Passage shown ▸
──────────────────────────────
For many, Mohandas Karamchand Gandhi is better known by the Sanskrit honorific “Mahatma” which means “Great Soul”. It is a very apt title for a man who is also affectionately called “Bapu” or father in his native India. However, it is not because he led the struggle for independence from British rule that qualified him for the title, but the means through which he did it. Unlike so many nationalist leaders, Gandhi espoused a philosophy of peaceful non-cooperation and non-violence, which has cemented his legacy throughout the world.

Calling his philosophy satyagraha, which means “seeking truth”, Gandhi’s belief in non-violent resistance was based on his rejection of the idea that the means justify the ends. For him, to use force and violence – which he viewed as fundamentally unjust – to gain an advantage would have tainted the achievement.

It is a teaching that requires great forbearance and self-sacrifice to the point of martyrdom. For Gandhi, non-violence does not mean passiveness as demonstrated by the 15 fasts/hunger strikes he underwent throughout his public life, a number of which were performed when he was in British custody. By disciplining himself and refusing to eat, he managed to force the British hands as any harm coming to him while in prison would have been highly embarrassing.

Before Gandhi, the idea that any effective change of an unfair system can come about through non-violent means was unthinkable. Yet, since India’s independence in 1947, other similar movements have found success, including the Civil Rights Movement in the United States led by Martin Luther King in the 1950s and 60s, People Power in the Philippines of 1986 and Solidarity in Poland of the 1980s.

India’s flourishing film industry – Bollywood for Hindi cinema and Kollywood for Tamil cinema – naturally means that Gandhi has been portrayed in several feature films. However, the most famous depiction was not from an Indian production, but the 1982 Sir Richard Attenborough-directed epic Gandhi.

The film won eight Academy Awards including Best Actor for Ben Kingsley in the title role. In a true masterclass performance, Kingsley’s acting was praised by Time film critic Richard Schickel as “nothing short of amazing”. Another critic, Kathleen Carroll of the Daily News in New York wrote, “Kingsley is simply astounding. Displaying a combination of gentle spirituality and stubborn strength, he is so magnetic that one completely understands the hold that this wily politician had over India’s teeming millions… Through Kingsley, Gandhi does indeed live again.”

Another award-winning performance for a portrayal of Gandhi came in 1996 when Rajit Kapur played the Mahatma in The Making of the Mahatma. Concentrating on the earlier period of Gandhi’s life, namely his time as a lawyer in South Africa, the movie introduced audiences to a little-explored aspect of the great man. Many know of Gandhi after he became famous, few know the story of how he reached that stage. Kapur’s masterful performance of the younger Gandhi saw him receive the Indian National Film Award for Actor that year.
──────────────────────────────
Exercise aim ▸ List the movements that the passage on Gandhi names as having found success through non-violent means since India's independence.

[Saved entries]
──────────────────────────────
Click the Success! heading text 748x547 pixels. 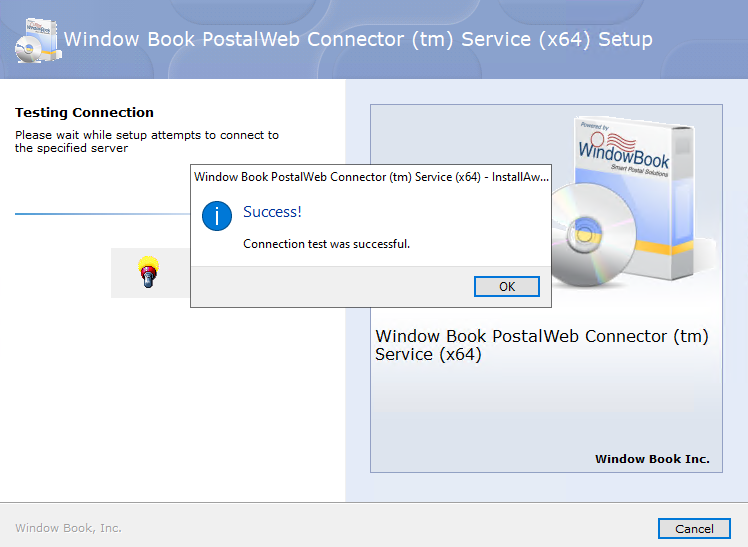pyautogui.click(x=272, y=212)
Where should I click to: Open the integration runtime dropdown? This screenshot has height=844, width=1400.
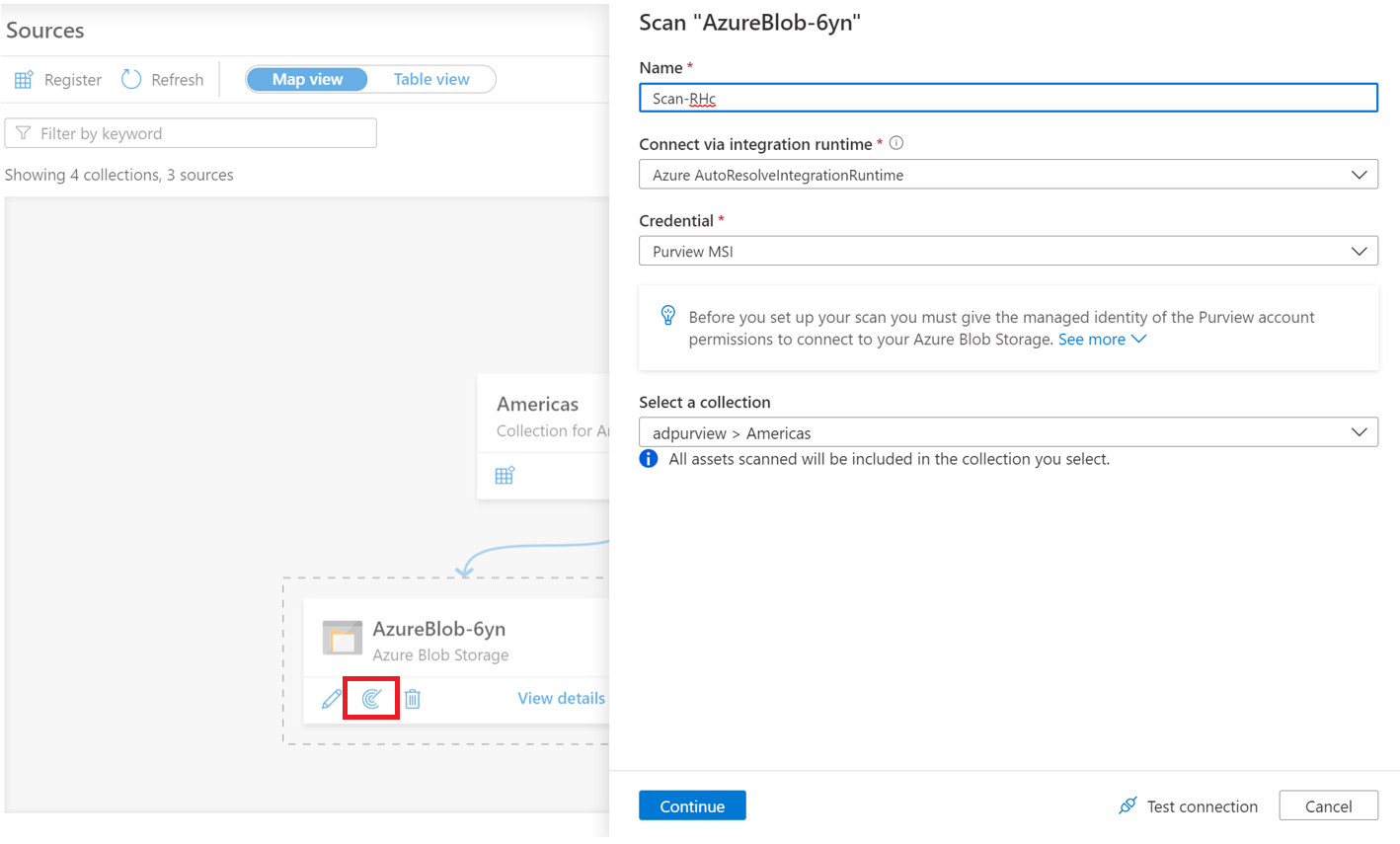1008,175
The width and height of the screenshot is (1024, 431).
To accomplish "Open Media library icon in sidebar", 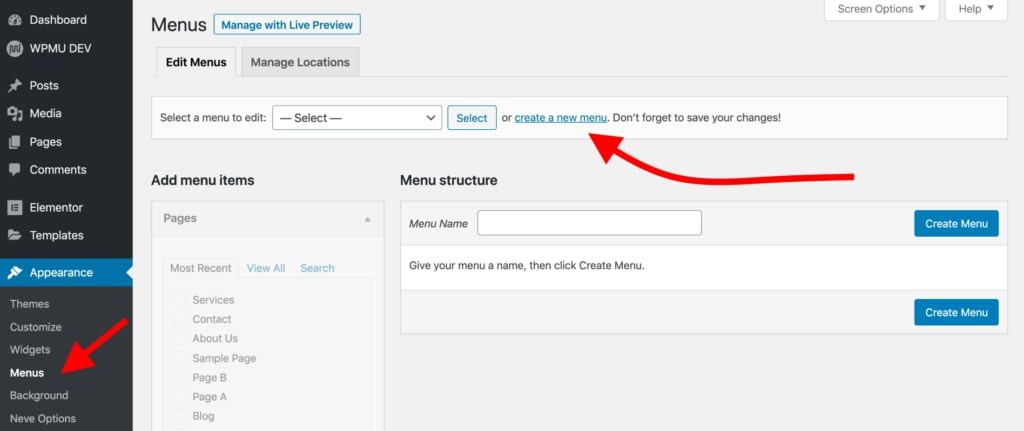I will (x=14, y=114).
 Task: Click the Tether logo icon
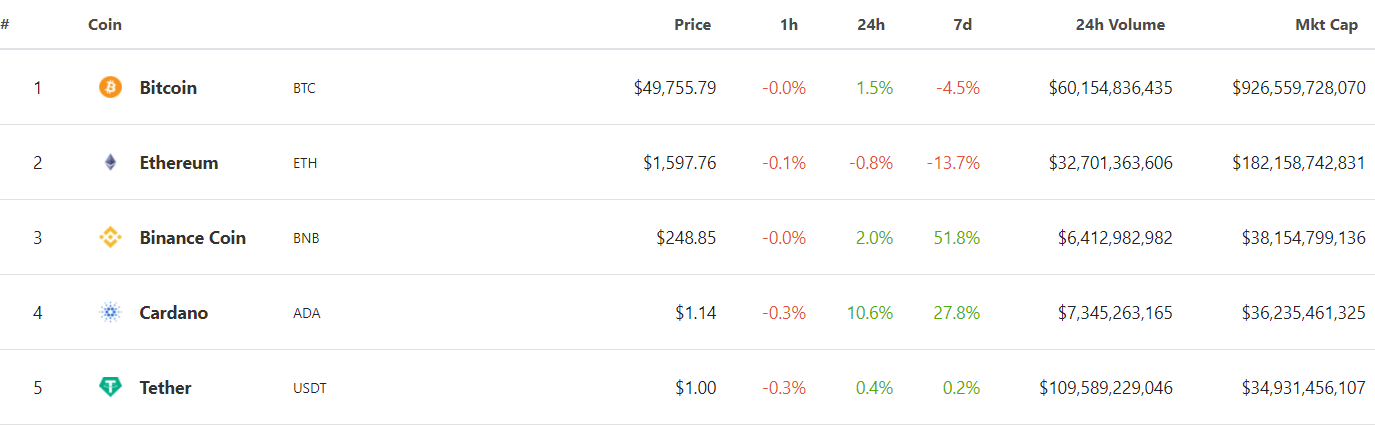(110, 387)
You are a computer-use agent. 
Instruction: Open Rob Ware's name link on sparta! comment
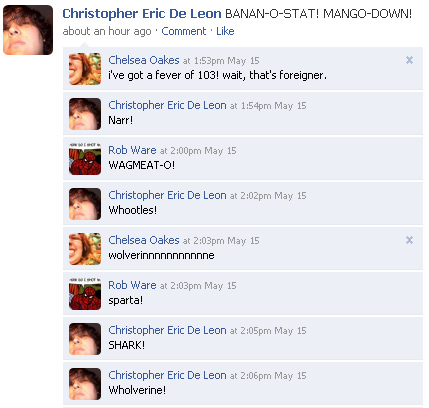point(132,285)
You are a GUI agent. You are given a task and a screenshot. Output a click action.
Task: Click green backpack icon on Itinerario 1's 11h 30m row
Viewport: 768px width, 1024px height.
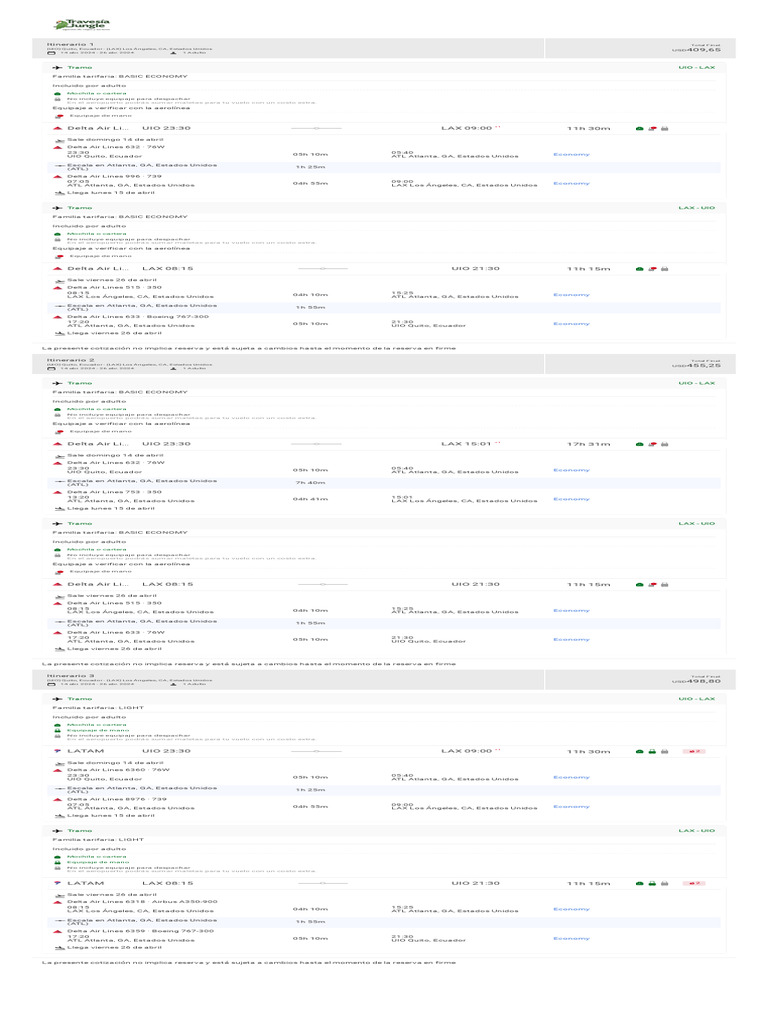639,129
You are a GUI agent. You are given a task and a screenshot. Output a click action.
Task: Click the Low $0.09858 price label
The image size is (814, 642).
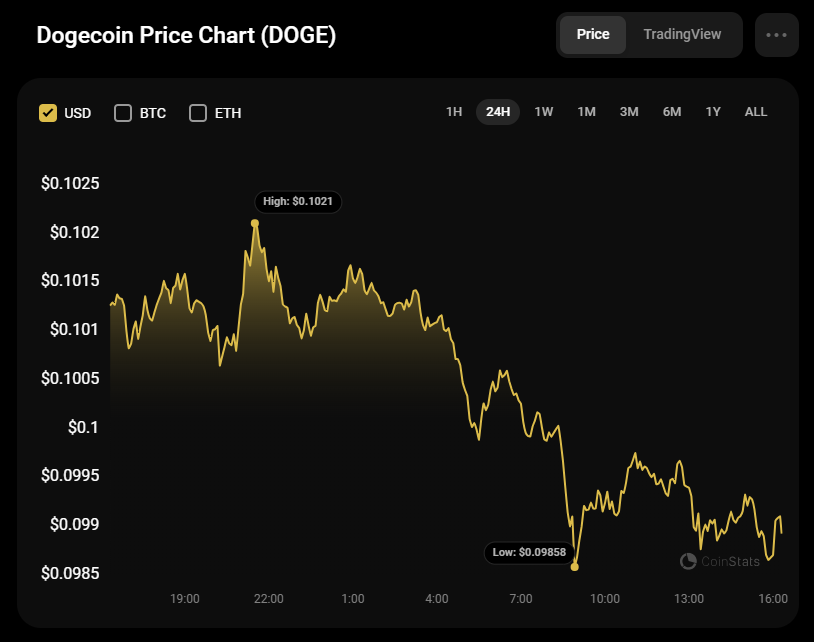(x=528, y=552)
──────────────────────────────
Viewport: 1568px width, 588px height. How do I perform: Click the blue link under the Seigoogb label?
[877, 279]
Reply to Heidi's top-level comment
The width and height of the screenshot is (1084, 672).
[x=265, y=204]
──────────────────────────────
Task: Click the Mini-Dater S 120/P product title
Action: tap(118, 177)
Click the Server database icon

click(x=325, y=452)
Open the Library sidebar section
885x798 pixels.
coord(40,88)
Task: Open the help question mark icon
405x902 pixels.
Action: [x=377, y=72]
──────────────────────────────
Your response ▸
- The Civil Rights Movement in the United States, led by Martin Luther King in the 1950s and 60s
- People Power in the Philippines of 1986
- Solidarity in Poland of the 1980s